▸ WHAT IS BEING ASKED:
From the material below, reproduce exactly the stretch of lines that begins with the line holding "Task: Click the search icon in server panel" and ends with the line holding "Task: Enable the After completing checkbox", skipping the pictures.

▸ RECORD SET:
..............................

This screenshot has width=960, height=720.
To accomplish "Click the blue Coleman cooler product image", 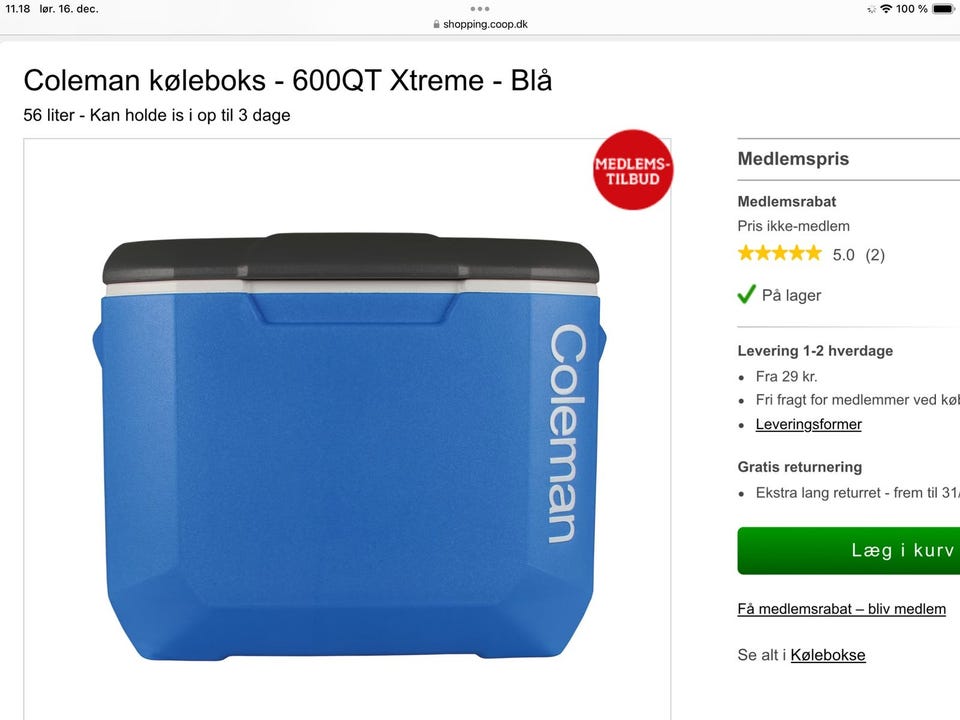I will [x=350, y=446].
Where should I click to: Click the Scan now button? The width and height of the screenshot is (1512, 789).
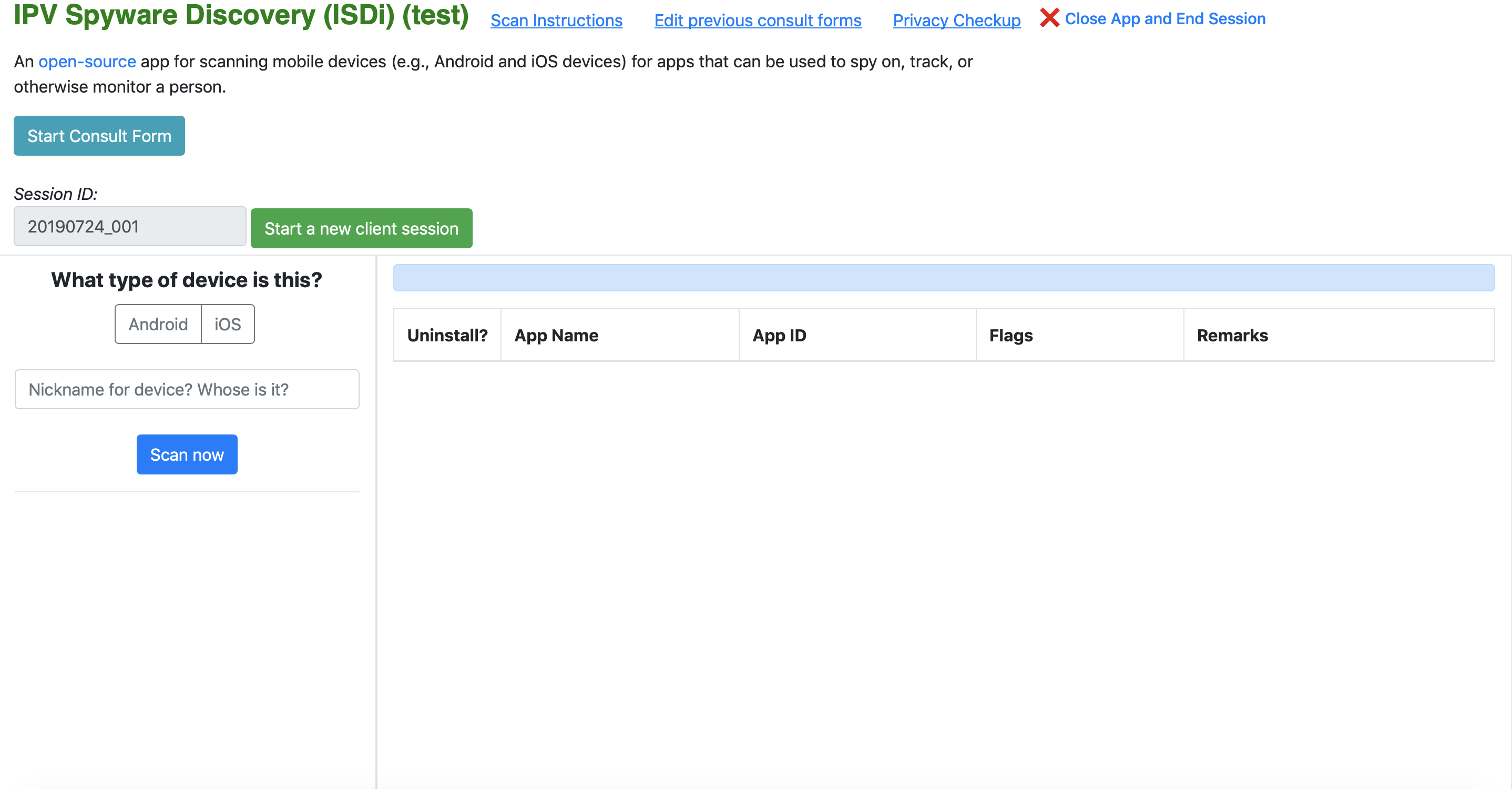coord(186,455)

..............................

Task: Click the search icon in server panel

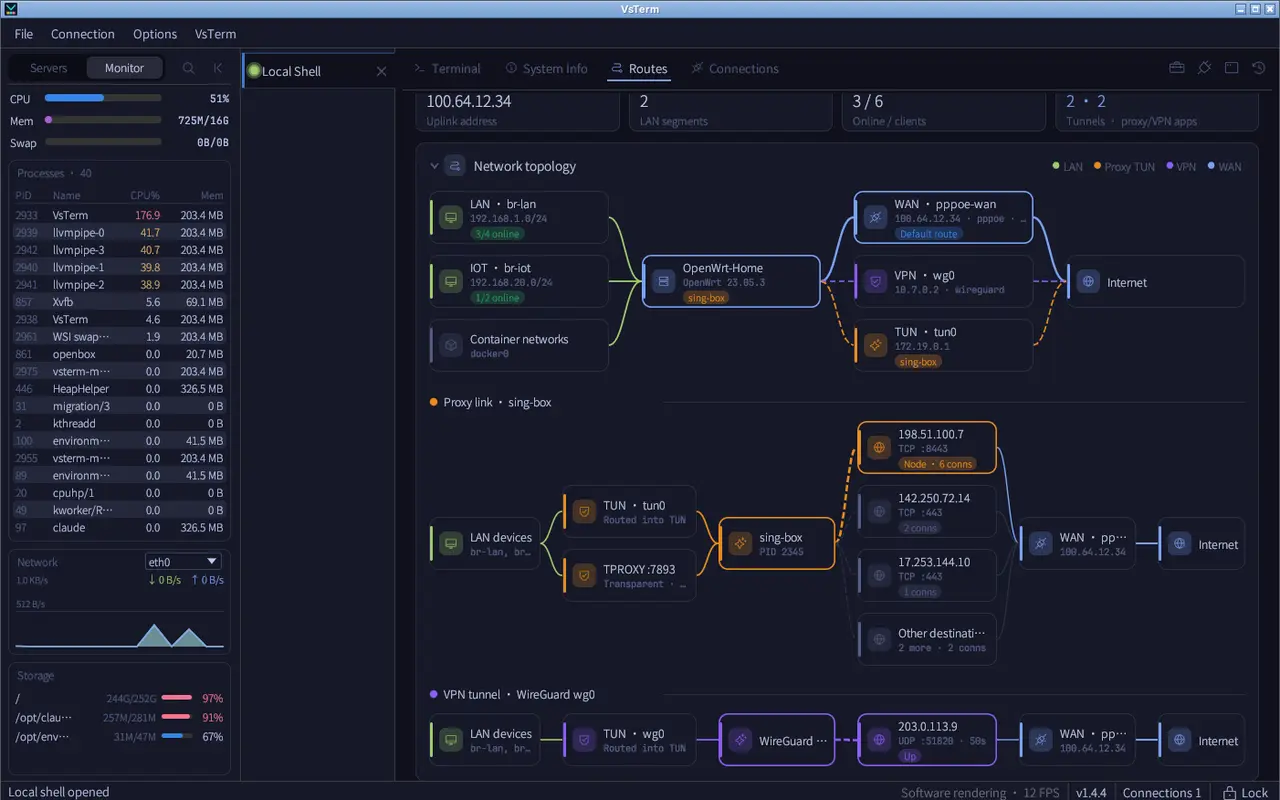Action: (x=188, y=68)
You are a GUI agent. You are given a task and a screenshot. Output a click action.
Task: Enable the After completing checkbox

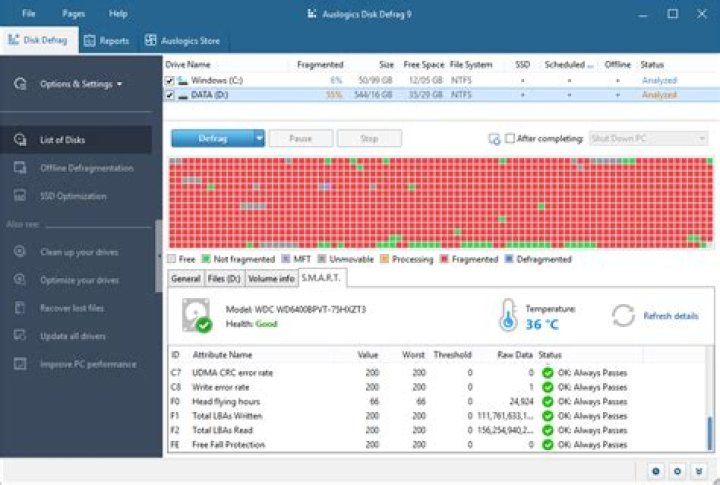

..............................

▸ ANSWER FOR THIS EXERCISE:
Task: Click the search icon in server panel

Action: (x=188, y=68)
You are a GUI agent. You are given a task and a screenshot. Output a click action.
Task: Enable the After completing checkbox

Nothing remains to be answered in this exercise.